As described above, there are certain stereotypes society places on the way men and women communicate. Men are stereotyped to be more of a public speaker and leader, while women are stereotyped to talk more in private among their family and friends. For women, society views their use of communication as a way to express feelings and emotions. For men, society views their use of communication as a way to express power and negotiate status among other individuals. There are also certain societal stereotypes about how men and women communicate within a heterosexual marriage or relationship. When a man and a woman are communicating within their relationship, the traditional language roles are altered. The man becomes more passive and the woman becomes more active. A man's stereotypical silent communication style is often disappointing for women, while a woman's emotionally articulate communication style is often seen as aggravating for a man. This creates the assumption that women and men have opposing communication styles, therefore creating society's cliche that men and women don't understand each other.

===Dominance versus subjection===
This, in turn, suggests a dichotomy between a male desire for conversational dominance – noted by Helena Leet-Pellegrini with reference to male experts speaking more verbosely than their female counterparts – and a female aspiration to group conversational participation. One corollary of this is, according to Jennifer Coates, that males are afforded more attention in the context of the classroom and that this can lead to their gaining more attention in scientific and technical subjects, which in turn can lead to their achieving better success in those areas, ultimately leading to their having more power in a technocratic society.

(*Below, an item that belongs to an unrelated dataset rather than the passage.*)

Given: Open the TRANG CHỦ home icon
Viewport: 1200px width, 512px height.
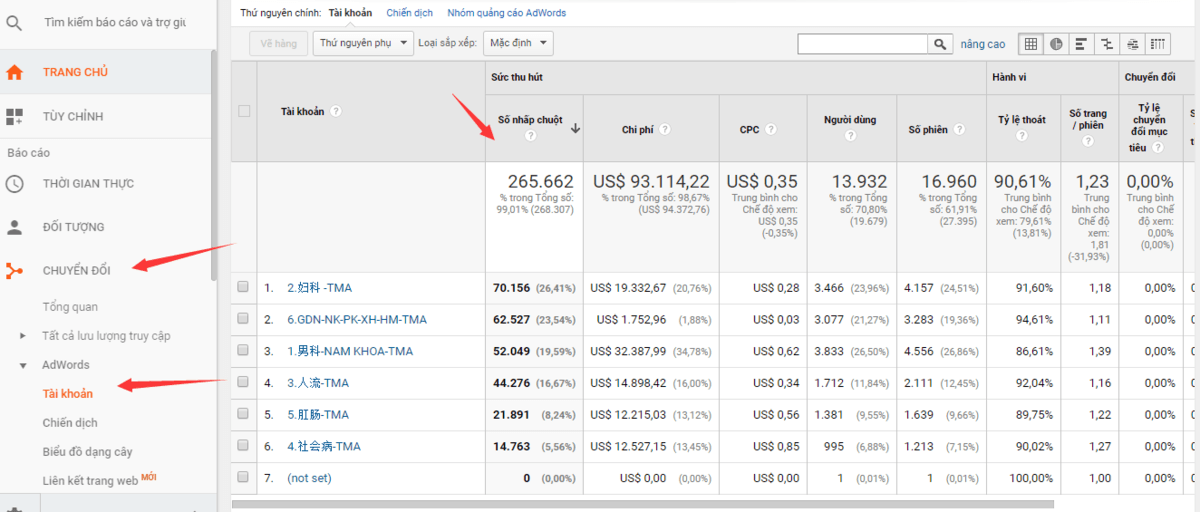Looking at the screenshot, I should pos(14,72).
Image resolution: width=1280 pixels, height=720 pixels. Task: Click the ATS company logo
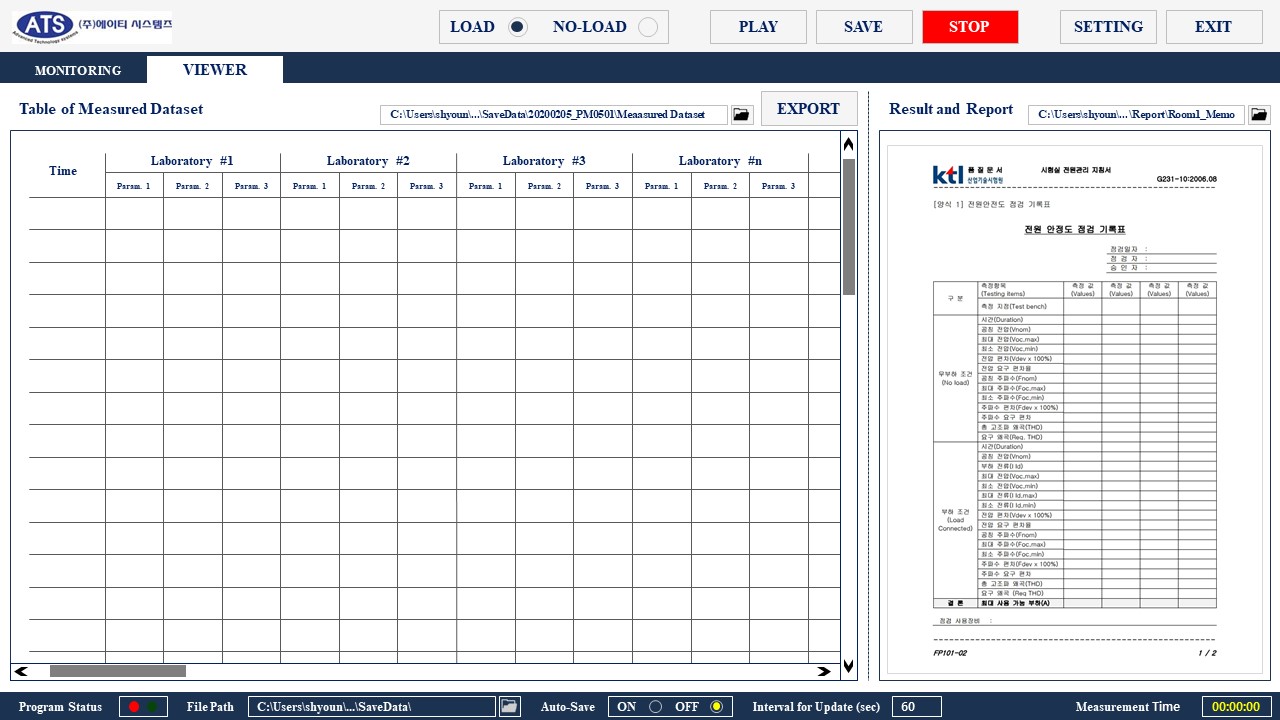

Conversation is not the only area where power is an important aspect of the male/female dynamic. Power is reflected in every aspect of communication, from the actual topic of the communication, to the ways in which it is communicated. Women are typically less concerned with power and more concerned with forming and maintaining relationships, whereas men are more concerned with their status. Girls and women feel it is crucial that they be liked by their peers, a form of involvement that focuses on symmetrical connection. Boys and men feel it is crucial that they be respected by their peers, as form of involvement that focuses on asymmetrical status. These differences in priorities are reflected in the ways in which men and women communicate. A woman's communication will tend to be more focused on building and maintaining relationships. Men, on the other hand, will place a higher priority on power, and their communication styles will reflect their desire to maintain their status in the relationship.

According to Tannen's research, men tend to tell stories as another way to maintain their status. Primarily, men tell jokes, or stories that focus on themselves. Women on the other hand, are less concerned with their own power, and therefore their stories revolve not around themselves, but around others. By putting themselves on the same level as those around them, women attempt to downplay their part in their own stories, which strengthens their connections to those around them.

===Politeness===
Lakoff identified three forms of politeness: formal, deference, and camaraderie. Women's language is characterized by formal and deference politeness, whereas men's language is exemplified by camaraderie.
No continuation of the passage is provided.